◆ **Supplied text**
-- Start --

Publication date: 03/30/2008

Robert Gardner’s classic Dead Birds is one of the most highly acclaimed and controversial documentary films ever made. This detailed and candid account of the process of making Dead Birds, from the birth of the idea through filming in New Guinea to editing and releasing the finished film, is more than the chronicle of a single work. It is also a thoughtful examination of what it meant to record the moving and violent rituals of warrior-farmers in the New Guinea highlands and to present to the world a graphic story of their behavior as a window onto our own. Letters, journals, telegrams, newspaper clippings, and over 50 images are assembled to recreate a vivid chronology of events. Making Dead Birds not only addresses the art and practice of filmmaking, but also explores issues of representation and the discovery of meaning in human lives.

-- End --

◆ **Data**
-- Start --

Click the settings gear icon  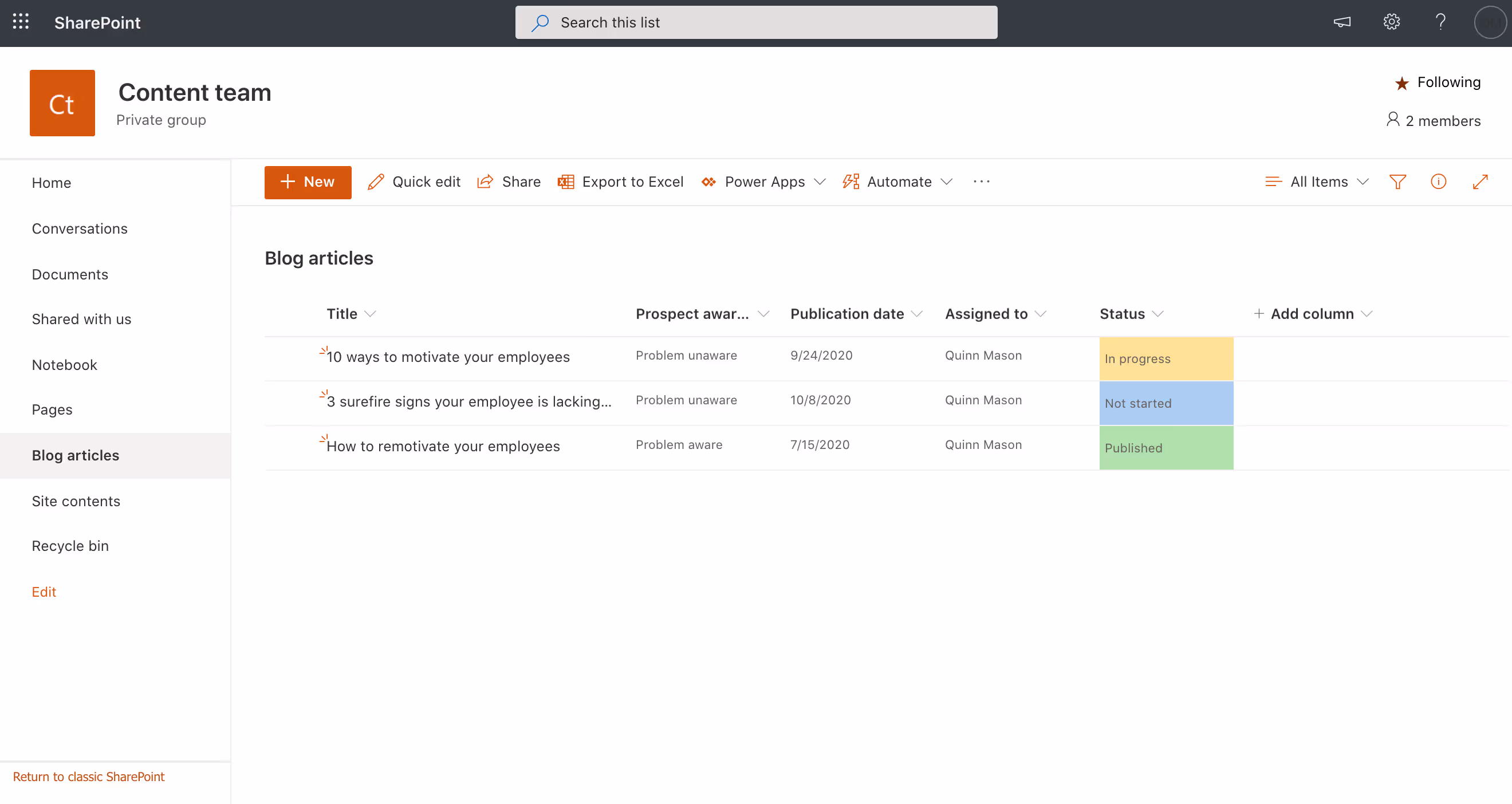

-- End --

◆ **Complete the following**
**a)** In the Dead Birds description, transcribe the part that opens with the words containing "Robert Gardner’s classic" and closes with "in human lives.".
**b)** Which kinds of material does the Dead Birds description say are assembled to recreate a chronology of events?
The data has no connection to the Dead Birds description.

◆ **Solutions for each task**
**a)**
Robert Gardner’s classic Dead Birds is one of the most highly acclaimed and controversial documentary films ever made. This detailed and candid account of the process of making Dead Birds, from the birth of the idea through filming in New Guinea to editing and releasing the finished film, is more than the chronicle of a single work. It is also a thoughtful examination of what it meant to record the moving and violent rituals of warrior-farmers in the New Guinea highlands and to present to the world a graphic story of their behavior as a window onto our own. Letters, journals, telegrams, newspaper clippings, and over 50 images are assembled to recreate a vivid chronology of events. Making Dead Birds not only addresses the art and practice of filmmaking, but also explores issues of representation and the discovery of meaning in human lives.

**b)** Letters, journals, telegrams, newspaper clippings, and over 50 images.